Make an exact copy of all the records.
[Material for this exercise — start]
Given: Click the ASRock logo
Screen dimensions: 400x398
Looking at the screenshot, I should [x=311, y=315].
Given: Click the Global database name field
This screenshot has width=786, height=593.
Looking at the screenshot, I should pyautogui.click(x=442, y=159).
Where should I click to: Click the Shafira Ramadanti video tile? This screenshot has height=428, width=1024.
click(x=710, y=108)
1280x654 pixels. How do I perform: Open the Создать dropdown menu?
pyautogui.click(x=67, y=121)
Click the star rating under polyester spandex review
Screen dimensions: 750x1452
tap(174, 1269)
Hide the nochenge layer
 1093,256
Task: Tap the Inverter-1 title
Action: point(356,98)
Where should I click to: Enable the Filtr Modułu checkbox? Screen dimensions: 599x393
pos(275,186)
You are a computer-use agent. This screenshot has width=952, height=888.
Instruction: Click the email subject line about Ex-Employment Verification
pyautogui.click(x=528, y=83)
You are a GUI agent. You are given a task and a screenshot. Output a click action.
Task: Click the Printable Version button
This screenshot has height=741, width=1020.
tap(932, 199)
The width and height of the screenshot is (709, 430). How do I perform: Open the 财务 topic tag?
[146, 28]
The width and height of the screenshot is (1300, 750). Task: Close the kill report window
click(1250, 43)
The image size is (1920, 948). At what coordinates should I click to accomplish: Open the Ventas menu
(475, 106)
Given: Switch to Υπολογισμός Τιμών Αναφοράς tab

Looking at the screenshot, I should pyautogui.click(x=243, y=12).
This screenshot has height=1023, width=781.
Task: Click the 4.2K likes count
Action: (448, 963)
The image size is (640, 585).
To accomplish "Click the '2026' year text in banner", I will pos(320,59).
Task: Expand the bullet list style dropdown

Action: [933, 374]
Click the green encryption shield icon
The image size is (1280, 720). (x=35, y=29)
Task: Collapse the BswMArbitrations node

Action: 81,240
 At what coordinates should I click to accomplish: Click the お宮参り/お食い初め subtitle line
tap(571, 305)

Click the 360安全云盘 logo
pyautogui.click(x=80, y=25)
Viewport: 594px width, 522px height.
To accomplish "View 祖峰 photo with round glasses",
[Material for this exercise — finish]
» Output for this task:
Given: Click the ASRock logo
Screen dimensions: 400x398
Looking at the screenshot, I should [x=311, y=315].
Given: Click the Global database name field
This screenshot has width=786, height=593.
Looking at the screenshot, I should pyautogui.click(x=442, y=159).
Where should I click to: Click the Shafira Ramadanti video tile? This screenshot has height=428, width=1024.
click(x=710, y=108)
1280x654 pixels. How do I perform: Open the Создать dropdown menu?
pyautogui.click(x=67, y=121)
Click the star rating under polyester spandex review
Screen dimensions: 750x1452
tap(174, 1269)
Hide the nochenge layer
 1093,256
Task: Tap the Inverter-1 title
Action: point(356,98)
Where should I click to: Enable the Filtr Modułu checkbox? Screen dimensions: 599x393
pos(275,186)
You are a computer-use agent. This screenshot has width=952, height=888.
Instruction: Click the email subject line about Ex-Employment Verification
pyautogui.click(x=528, y=83)
You are a GUI agent. You are given a task and a screenshot. Output a click action.
Task: Click the Printable Version button
This screenshot has height=741, width=1020.
tap(932, 199)
The width and height of the screenshot is (709, 430). How do I perform: Open the 财务 topic tag?
[146, 28]
The width and height of the screenshot is (1300, 750). Task: Close the kill report window
click(1250, 43)
The image size is (1920, 948). At what coordinates should I click to accomplish: Open the Ventas menu
(475, 106)
Given: Switch to Υπολογισμός Τιμών Αναφοράς tab

Looking at the screenshot, I should pyautogui.click(x=243, y=12).
This screenshot has height=1023, width=781.
Task: Click the 4.2K likes count
Action: (448, 963)
The image size is (640, 585).
To accomplish "Click the '2026' year text in banner", I will pos(320,59).
Task: Expand the bullet list style dropdown

Action: [933, 374]
Click the green encryption shield icon
The image size is (1280, 720). (x=35, y=29)
Task: Collapse the BswMArbitrations node

Action: 81,240
 At what coordinates should I click to accomplish: Click the お宮参り/お食い初め subtitle line
tap(571, 305)

Click the 360安全云盘 logo
pyautogui.click(x=80, y=25)
Viewport: 594px width, 522px height.
To accomplish "View 祖峰 photo with round glasses",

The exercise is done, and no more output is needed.